Otra de las enseñanzas es su enorme modestia: son
humildes, no se vanaglorian de lo que tengan o sepan, no son estridentes al
conversar, no son bruscos para decir las cosas, y si los mexicanos tenemos fama
por nuestra proverbial hospitalidad, en eso los oaxaqueños se cuecen aparte.

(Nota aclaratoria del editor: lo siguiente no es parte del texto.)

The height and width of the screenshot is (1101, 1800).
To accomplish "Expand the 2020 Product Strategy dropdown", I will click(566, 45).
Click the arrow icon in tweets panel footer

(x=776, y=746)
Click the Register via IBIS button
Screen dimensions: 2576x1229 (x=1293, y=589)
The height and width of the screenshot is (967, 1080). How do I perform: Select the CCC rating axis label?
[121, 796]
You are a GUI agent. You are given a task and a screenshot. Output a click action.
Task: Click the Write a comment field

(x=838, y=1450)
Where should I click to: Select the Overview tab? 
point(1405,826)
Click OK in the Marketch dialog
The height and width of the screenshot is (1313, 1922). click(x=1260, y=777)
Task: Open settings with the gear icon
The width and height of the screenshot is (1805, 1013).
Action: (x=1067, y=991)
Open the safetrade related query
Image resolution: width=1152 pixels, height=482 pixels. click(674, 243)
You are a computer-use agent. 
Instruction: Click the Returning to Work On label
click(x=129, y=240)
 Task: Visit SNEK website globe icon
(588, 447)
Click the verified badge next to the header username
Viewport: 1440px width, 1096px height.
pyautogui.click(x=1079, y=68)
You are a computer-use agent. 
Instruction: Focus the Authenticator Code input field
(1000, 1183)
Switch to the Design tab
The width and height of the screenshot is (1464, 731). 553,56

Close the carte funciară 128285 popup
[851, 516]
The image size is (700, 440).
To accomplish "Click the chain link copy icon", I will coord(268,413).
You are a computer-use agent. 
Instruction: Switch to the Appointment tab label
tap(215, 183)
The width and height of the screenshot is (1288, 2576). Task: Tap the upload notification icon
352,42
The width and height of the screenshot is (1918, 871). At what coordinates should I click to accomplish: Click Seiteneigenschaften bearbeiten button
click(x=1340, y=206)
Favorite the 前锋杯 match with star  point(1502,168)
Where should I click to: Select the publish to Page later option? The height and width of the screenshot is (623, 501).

Entre otras de las cosas que aprendí, fue su interés por
devolver a su comunidad lo que hubieren aprendido fuera de ella. Es decir, en
muchos lugares no hay escuelas a partir de la secundaria y se tienen que ir a
las ciudades a estudiar la preparatoria y hacer la carrera, pero regresan a sus
pueblos y trabajan para sus comunidades. No estoy diciendo que absolutamente
cada oaxaqueño sea así, sólo hablo de los que me ha tocado conocer a lo largo
de veinte años.
Por eso en estos días en que ha ocurrido la tragedia de
Nochixtlán, me causa particular rabia y amargura saber a qué clase de personas
el gobierno ha maltratado, violentado, asesinado. En esa comunidad, como en
tantas otras en las que he estado, fui recibida en el seno de una familia, que
por pobre que fuera jamás fue incorrecta y me brindó además de su techo su comida,
su amistad y la cosecha de sus manos, como puedo demostrar con el albino rebozo
hilado que me dio la señora de la casa, así sin conocerme y luego de haberme
puesto a dormir en una cama modesta pero con sábanas y fundas bordadas con
flores.
Ahora nos toca retribuirle a Oaxaca todo eso que siempre
están haciendo por nosotros, que es alzar su voz y más aún, poner su pecho
enfrente en espera de diálogo y entendimiento como ellos están acostumbrados,
para recibir la abominable afronta de ser masacrados en la más inconcebible
falta de respeto a la vida y a sus semejantes.
Nos toca decir ya basta, nos toca hermanarnos y ser uno
con ellos, con nuestros maestros que van delante de nosotros enseñándonos el
camino del pundonor, y con quienes tenemos una enorme deuda desde las aulas de
nuestra infancia y las de nuestros hijos y nietos, y en honor a lo que tengamos de conciencia.